What does it mean to "identify" a function $f$ with a $0$-form $\omega_0$ and a $3$-form $\omega_3$?

Question

In class we wrote down the following:

We identify a function $f$ in $U \subset \mathbb{R}^3$ with a $0$-form $\omega_0$ and a $3$-form $\omega_3$ and a vector field $u$ with a $1$-form $\omega_1$ and a $2$-form $\omega_2$.

I do not understand what the identify party means. (I know the definition of $k$-forms). Could you please explain this to me?

Answer 1

Let $(x,y,z)$ be the usual Cartesian coordinate system on $\Bbb{R}^3$ (and since $U$ is open, we can restrict these to get a coordinate system on $U$ as well), and $\Omega^k(U)$ the space of smooth $k$-forms on $U$.

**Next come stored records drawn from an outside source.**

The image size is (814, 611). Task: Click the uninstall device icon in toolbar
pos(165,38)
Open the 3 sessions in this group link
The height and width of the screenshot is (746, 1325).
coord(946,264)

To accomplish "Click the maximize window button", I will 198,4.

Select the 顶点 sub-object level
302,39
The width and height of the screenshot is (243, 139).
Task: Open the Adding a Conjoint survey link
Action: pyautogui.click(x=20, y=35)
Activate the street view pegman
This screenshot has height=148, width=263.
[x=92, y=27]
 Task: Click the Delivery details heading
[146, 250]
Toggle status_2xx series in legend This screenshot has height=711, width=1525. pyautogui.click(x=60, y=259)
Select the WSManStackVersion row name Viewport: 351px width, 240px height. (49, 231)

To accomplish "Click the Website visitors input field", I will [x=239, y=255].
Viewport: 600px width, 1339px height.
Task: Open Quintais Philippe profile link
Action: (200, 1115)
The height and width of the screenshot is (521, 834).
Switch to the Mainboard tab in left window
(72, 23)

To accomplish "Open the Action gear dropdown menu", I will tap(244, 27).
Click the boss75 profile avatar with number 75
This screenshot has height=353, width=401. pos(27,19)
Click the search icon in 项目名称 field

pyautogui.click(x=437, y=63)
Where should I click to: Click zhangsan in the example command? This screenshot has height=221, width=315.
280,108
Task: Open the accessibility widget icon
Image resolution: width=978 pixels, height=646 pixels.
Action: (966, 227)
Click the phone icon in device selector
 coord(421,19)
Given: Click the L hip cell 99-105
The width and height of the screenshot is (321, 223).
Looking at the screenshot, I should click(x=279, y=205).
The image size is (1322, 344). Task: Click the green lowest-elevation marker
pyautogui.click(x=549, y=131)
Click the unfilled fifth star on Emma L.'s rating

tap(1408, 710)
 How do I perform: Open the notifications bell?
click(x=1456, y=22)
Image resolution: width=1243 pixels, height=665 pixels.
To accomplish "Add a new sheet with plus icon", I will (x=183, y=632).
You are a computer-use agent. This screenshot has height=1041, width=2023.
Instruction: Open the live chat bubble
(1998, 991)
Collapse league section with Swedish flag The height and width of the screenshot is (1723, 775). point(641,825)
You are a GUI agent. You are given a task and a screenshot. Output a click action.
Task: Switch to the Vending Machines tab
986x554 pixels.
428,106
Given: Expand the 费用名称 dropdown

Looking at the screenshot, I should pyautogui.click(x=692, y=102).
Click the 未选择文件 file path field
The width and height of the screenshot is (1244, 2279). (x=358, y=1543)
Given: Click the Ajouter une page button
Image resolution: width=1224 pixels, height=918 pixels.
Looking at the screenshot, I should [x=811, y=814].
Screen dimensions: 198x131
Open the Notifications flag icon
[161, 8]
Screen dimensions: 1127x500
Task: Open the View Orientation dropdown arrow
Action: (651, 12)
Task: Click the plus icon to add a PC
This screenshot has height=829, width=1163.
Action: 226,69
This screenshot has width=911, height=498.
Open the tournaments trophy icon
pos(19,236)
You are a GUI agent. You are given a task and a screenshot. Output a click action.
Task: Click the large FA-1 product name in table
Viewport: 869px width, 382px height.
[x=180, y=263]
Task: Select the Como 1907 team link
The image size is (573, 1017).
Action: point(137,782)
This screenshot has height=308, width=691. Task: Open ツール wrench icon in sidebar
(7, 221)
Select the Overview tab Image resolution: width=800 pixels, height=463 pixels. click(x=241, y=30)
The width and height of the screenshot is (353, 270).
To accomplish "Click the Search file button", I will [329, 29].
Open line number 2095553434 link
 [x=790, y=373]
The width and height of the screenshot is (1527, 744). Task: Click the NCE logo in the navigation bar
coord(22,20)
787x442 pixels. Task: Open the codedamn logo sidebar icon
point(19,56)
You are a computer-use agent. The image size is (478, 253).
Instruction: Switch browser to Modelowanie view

• The mapping $f\mapsto f\,dx\wedge dy\wedge dz$ is an isomorphism of $C^{\infty}(U)=\Omega^0(U)$ onto $\Omega^3(U)$. In more abstract notation, this is the effect of the Hodge star acting on 0-forms: $\star f=f\,dx\wedge dy\wedge dz$, because $dx\wedge dy\wedge dz$ is the volume form of $\Bbb{R}^3$ (corresponding to the Riemannian metric).
• The mapping $u=(u_1,u_2,u_3)\mapsto u_1\,dx+u_2\,dy+u_3\,dz$ is an isomorphism of the space, $\mathfrak{X}(U)$, of smooth vector fields on $U$, onto $\Omega^1(U)$. In fancier terms, this is the result of the musical isomorphism $g^{\flat}$ corresponding to the standard Riemannian metric, $g=dx\otimes dx+dy\otimes dy+dz\otimes dz$, on $\Bbb{R}^3$
• The mapping $F\,dx+G\,dy+H\,dz\mapsto F\,dy\wedge dz+G\,dz\wedge dx+H\,dx\wedge dy$ is an isomorphism of $\Omega^1(U)$ onto $\Omega^2(U)$. This is the effect of the Hodge star acting on 1-forms.

This is the explicit description of how we “identify” (in $\Bbb{R}^3$ only!) smooth functions with 3-forms, and vector fields, 1-forms, 2-forms. More generally, we have an isomorphism $\Omega^k(M)\cong \Omega^{n-k}(M)$ given by the Hodge-star, and $\mathfrak{X}(M)\cong \Omega^1(M)$ given by the musical isomorphism.